Improving Generalization of Deep Reinforcement Learning-based TSP Solvers

Wenbin Ouyang,Yisen Wang,Shaochen Han,Zhejian Jin,Paul Weng
DOI: https://doi.org/10.48550/arXiv.2110.02843
2021-10-06
Abstract:Recent work applying deep reinforcement learning (DRL) to solve traveling salesman problems (TSP) has shown that DRL-based solvers can be fast and competitive with TSP heuristics for small instances, but do not generalize well to larger instances. In this work, we propose a novel approach named MAGIC that includes a deep learning architecture and a DRL training method. Our architecture, which integrates a multilayer perceptron, a graph neural network, and an attention model, defines a stochastic policy that sequentially generates a TSP solution. Our training method includes several innovations: (1) we interleave DRL policy gradient updates with local search (using a new local search technique), (2) we use a novel simple baseline, and (3) we apply curriculum learning. Finally, we empirically demonstrate that MAGIC is superior to other DRL-based methods on random TSP instances, both in terms of performance and generalizability. Moreover, our method compares favorably against TSP heuristics and other state-of-the-art approach in terms of performance and computational time.
Machine Learning,Artificial Intelligence
What problem does this paper attempt to address?
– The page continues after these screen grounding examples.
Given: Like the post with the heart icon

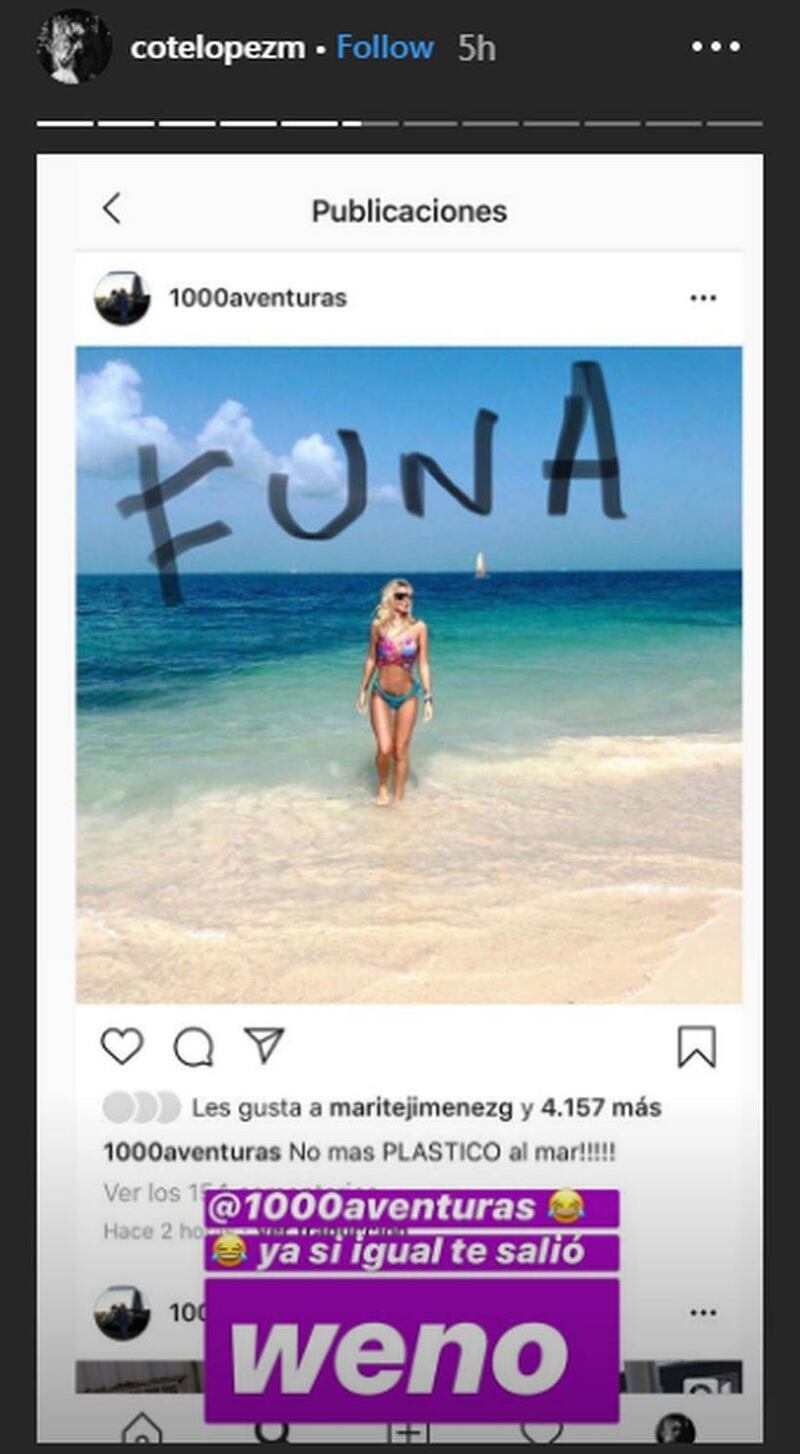Looking at the screenshot, I should 122,1046.
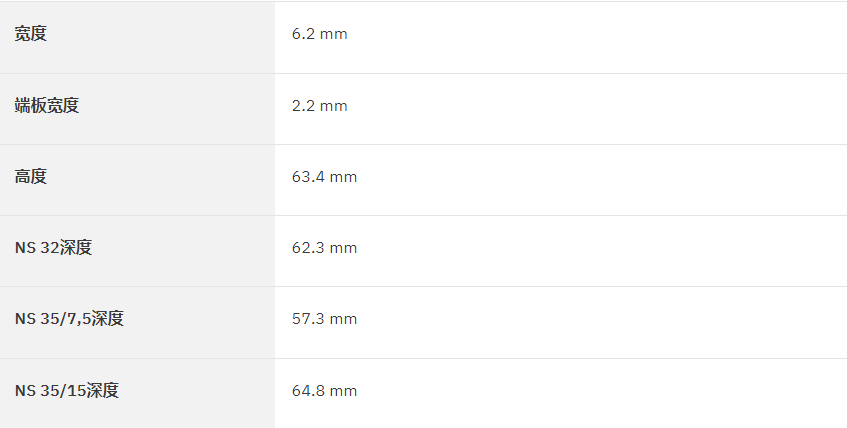The width and height of the screenshot is (847, 428).
Task: Click the 宽度 table row's empty area
Action: [x=594, y=37]
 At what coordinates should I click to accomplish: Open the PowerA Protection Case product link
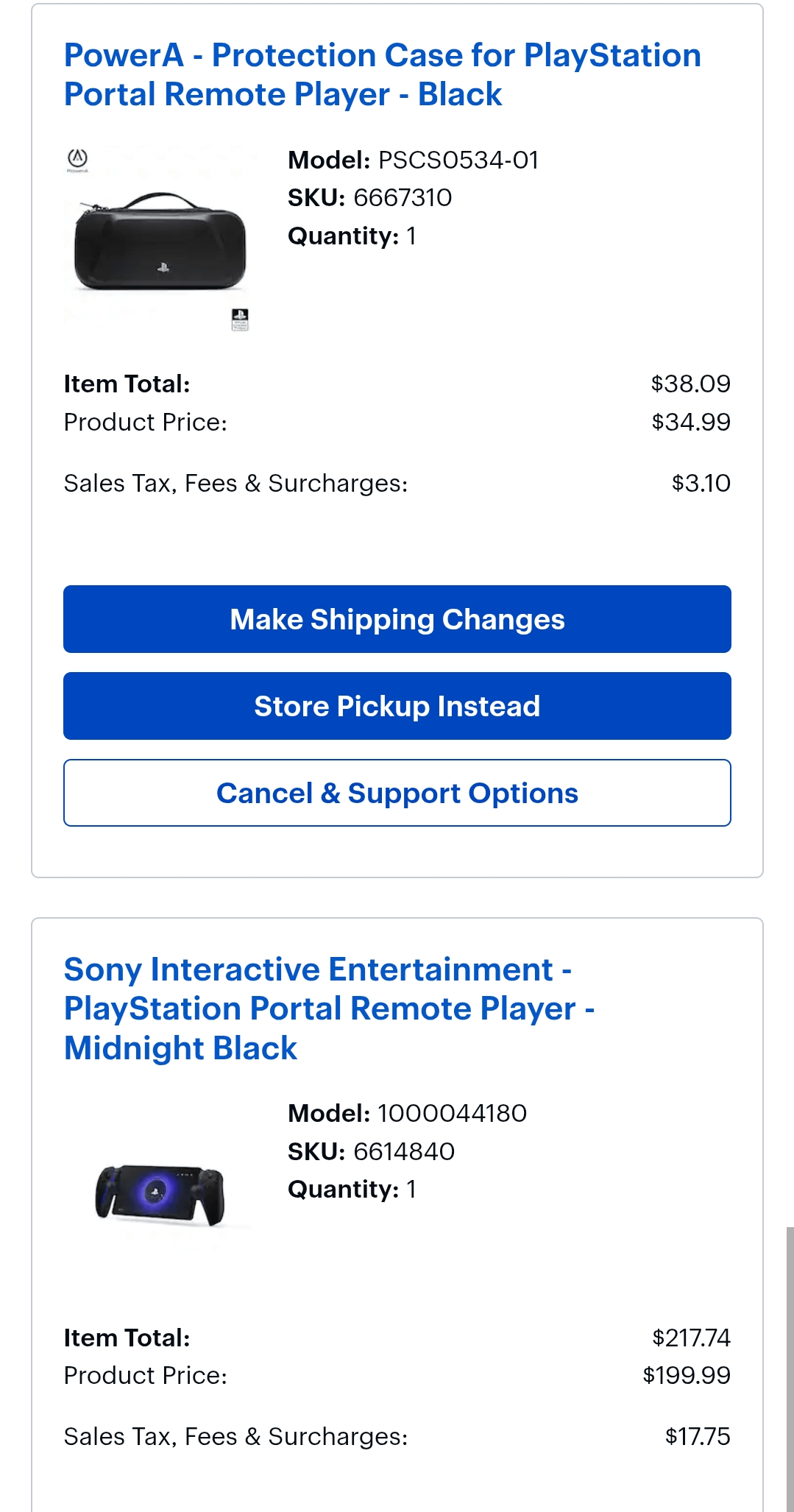tap(382, 75)

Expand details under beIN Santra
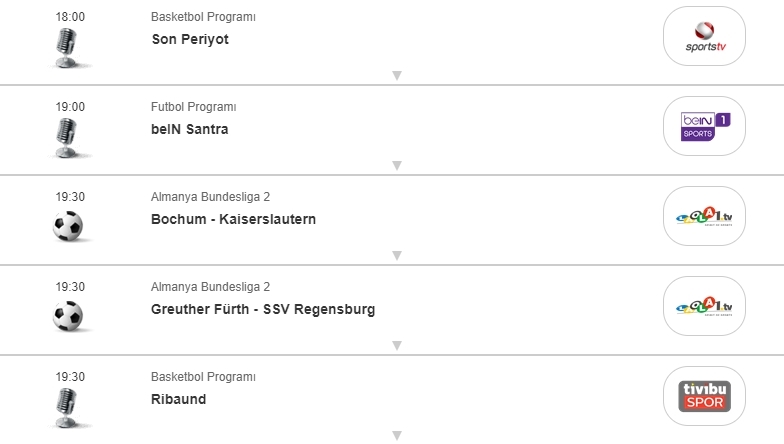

The problem that this paper attempts to solve is that when using deep reinforcement learning (DRL) to solve the Traveling Salesman Problem (TSP), although existing DRL solvers perform well and are fast on small - scale instances, they have poor generalization ability when dealing with large - scale instances. Specifically, the paper points out that although DRL methods can quickly generate paths close to the optimal solution in small - scale TSP instances, when the instance scale increases, the performance of these methods drops significantly and they cannot effectively generalize to larger problem scales. To overcome this challenge, the authors propose a new DRL method called MAGIC (Multilayer Perceptron, Attention, Graph Neural Network, Interleaved local search, and Curriculum Learning). MAGIC improves the performance and generalization ability of DRL solvers through the following innovations: 1. **Model Architecture**: MAGIC adopts a deep - learning architecture that combines a Multilayer Perceptron (MLP), a Graph Neural Network (GNN), and an Attention Mechanism (Attention Model) to define a stochastic policy that can generate TSP solutions sequentially. 2. **Training Method**: - **Alternating Policy Gradient Updates and Local Search**: During the training process, MAGIC alternates DRL policy - gradient updates and local search, where the local search uses a new technique. - **Simple Baseline**: A novel simple baseline - the Policy Rollout Baseline - is used to reduce the variance of policy - gradient estimates. - **Curriculum Learning**: Curriculum Learning is applied to assist the training process and improve the model's generalization ability. 3. **Experimental Verification**: Through a large number of experiments, the paper shows that MAGIC outperforms other DRL - based methods on randomly generated TSP instances, not only in performance but also in generalization ability. In addition, MAGIC is also competitive in performance and computation time compared with traditional TSP heuristic algorithms and other state - of - the - art methods. In summary, the main goal of this paper is to improve the generalization ability and overall performance of DRL - based TSP solvers on large - scale instances by proposing the MAGIC method.